Further on in the piece we get some idea of the some of the influences behind the film:
The initial draft of Shyamalan's screenplay was already quite intense, but when Twentieth Century Fox came on board, the studio suggested that Shyamalan might push the story even further, that he could approach it as an R-rated movie and take it to extremes of tension and terror where he'd not yet ventured. Shyamalan was surprised, but excited by the freedom this suggestion brought to let his imagination run even wilder. "When I thought about it, I thought this is really the way to make this story, because it is already a story all about taboos. I mean if you had tried to make THE EXORCIST as a PG-13 movie, it would be hard to imagine," he muses...
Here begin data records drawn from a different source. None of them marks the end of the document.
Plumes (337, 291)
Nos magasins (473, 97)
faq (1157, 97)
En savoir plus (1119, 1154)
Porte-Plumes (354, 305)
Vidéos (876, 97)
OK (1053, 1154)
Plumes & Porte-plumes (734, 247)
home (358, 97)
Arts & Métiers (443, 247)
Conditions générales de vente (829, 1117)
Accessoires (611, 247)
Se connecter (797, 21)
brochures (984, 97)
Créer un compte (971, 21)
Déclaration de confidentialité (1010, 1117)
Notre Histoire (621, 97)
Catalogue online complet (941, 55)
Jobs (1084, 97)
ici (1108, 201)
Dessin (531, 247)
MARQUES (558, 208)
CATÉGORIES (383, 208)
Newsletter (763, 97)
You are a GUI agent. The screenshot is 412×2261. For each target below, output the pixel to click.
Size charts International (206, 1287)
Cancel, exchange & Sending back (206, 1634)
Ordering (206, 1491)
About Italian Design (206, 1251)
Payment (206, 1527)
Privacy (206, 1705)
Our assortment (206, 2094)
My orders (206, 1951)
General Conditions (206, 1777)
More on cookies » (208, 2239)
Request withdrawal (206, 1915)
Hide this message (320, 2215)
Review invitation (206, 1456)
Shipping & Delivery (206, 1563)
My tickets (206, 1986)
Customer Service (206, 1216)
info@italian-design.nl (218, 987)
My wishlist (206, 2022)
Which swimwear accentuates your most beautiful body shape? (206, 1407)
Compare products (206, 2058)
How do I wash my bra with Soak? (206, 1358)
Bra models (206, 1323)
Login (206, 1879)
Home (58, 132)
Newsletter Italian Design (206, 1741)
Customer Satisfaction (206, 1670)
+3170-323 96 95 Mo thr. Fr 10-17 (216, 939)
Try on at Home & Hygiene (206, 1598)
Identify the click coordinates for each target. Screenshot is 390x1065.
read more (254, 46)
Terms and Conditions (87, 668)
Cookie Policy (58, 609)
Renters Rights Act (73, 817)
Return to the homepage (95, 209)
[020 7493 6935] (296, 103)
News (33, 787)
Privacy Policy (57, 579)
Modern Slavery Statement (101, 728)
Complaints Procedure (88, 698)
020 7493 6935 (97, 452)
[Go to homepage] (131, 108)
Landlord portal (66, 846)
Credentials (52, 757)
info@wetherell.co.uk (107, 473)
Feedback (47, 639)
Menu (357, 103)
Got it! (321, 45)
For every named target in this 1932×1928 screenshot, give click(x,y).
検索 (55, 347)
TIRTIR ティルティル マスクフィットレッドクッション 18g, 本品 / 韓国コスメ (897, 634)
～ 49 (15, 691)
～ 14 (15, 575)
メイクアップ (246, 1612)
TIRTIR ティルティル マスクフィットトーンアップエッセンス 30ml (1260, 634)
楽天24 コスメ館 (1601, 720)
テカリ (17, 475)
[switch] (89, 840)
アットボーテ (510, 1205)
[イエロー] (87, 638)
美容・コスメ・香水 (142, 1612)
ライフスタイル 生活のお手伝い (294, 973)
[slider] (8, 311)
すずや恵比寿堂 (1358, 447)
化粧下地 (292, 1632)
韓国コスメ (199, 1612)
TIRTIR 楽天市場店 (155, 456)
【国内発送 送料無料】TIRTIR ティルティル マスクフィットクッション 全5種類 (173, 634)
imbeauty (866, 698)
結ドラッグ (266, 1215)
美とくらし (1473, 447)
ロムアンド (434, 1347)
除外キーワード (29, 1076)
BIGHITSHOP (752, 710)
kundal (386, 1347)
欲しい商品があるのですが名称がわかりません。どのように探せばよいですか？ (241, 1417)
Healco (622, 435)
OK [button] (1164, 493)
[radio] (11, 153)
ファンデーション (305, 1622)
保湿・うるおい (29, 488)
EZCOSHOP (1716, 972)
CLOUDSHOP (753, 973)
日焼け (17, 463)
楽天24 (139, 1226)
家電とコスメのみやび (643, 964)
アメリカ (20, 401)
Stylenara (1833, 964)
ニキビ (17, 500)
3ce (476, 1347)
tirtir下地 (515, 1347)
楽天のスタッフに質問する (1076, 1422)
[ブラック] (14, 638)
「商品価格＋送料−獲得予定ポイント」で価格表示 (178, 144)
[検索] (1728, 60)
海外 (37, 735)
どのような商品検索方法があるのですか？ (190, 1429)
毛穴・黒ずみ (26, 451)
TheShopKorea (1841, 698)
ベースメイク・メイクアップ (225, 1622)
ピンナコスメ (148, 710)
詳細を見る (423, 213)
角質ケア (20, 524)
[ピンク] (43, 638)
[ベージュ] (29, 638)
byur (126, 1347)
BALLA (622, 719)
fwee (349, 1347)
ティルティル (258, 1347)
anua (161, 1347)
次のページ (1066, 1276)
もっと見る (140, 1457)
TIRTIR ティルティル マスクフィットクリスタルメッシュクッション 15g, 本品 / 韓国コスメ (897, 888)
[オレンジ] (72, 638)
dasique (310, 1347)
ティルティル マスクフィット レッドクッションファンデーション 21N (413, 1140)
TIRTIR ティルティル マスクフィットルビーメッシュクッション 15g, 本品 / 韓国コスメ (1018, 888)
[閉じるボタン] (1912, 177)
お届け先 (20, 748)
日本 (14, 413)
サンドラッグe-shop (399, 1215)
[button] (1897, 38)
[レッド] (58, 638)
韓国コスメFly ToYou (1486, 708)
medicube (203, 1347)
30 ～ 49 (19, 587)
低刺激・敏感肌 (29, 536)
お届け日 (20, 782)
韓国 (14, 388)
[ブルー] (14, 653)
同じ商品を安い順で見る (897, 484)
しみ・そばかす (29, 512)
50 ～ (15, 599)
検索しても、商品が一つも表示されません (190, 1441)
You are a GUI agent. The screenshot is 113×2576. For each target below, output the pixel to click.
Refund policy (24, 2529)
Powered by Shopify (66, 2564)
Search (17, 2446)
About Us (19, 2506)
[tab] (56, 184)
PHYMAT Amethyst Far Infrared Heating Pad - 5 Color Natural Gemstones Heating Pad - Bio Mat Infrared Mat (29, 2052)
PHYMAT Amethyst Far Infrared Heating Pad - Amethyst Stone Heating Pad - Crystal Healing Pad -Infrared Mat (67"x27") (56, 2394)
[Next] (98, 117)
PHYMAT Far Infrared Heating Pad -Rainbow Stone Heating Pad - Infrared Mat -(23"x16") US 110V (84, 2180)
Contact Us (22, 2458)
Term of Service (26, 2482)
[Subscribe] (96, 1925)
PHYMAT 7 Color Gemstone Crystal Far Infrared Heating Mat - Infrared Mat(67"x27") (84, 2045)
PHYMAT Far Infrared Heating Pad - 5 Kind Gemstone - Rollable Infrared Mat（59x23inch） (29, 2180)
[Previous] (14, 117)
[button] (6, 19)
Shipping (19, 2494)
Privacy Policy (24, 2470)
...Shyamalan envisioned creating a contemporary twist on the Cold War paranoia thrillers of the 1950s and 60s - movies that entertained and raised the anxiety meter with a spine-tingling sense of imminent doom and yet, beneath their roiling surfaces, subtly questioned the sanity of modern society's direction. From the vengeful crows of Alfred Hitchcock’s The Birds to the atomic-created Godzilla and the aggressive, plant-like pods of Don Siegel’s Invasion of the Body Snatchers, many of these classic tales of suspense played like horror movies, yet also left audiences reeling with the sense of a brave new world in which the earth might go on but the human species might not make it.
Shyamalan knew that, as with all these movies, the driving force of THE HAPPENING would be an all-pervasive sense of uncertainty and fear. But he went a step further to contemplate the most unthinkable kind of demise for humankind. “I think what’s really scary in THE HAPPENING is that people start acting in the opposite way of how they are supposed to act. Unexplainable behavior is always very disturbing and there’s a lot of taboo behavior in this story,” he explains. “After all, what is the one thing that keeps a species going – it’s the instinct to stay away from harmful things, to protect ourselves and each other. But if you take away that instinct what happens? Things will turn upside down very, very quickly.”
...“I wanted a very naturalistic thriller style, very clean, almost Old School, going back to before we had all these gadgets and computers, when it was all about direct, resonant storytelling...We talked about looking at how we would make the movie if we didn’t have all these new tools and about how to really make it feel like a 2008 version of a 1950s paranoia movie.”...
...After production, Shyamalan turned his focus towards working with editor Conrad Buff, who previously won the Academy Award for Titanic. Together, the two men worked to fulfill Shyamalan’s original vision: to strip the film down to its bones, keeping it fast-paced and lean. “I kept saying to him, the original Invasion of the Body Snatchers was 81 minutes, just 81 minutes!” he recalls. “That was our inspiration.”
It does sound that The Happening is going to be a much less complex story with a fast pace racing towards a dramatic conclusion, the problem is will the audience be allowed to let go of the hype and desire for a twist ending long enough to get seated and enjoy it?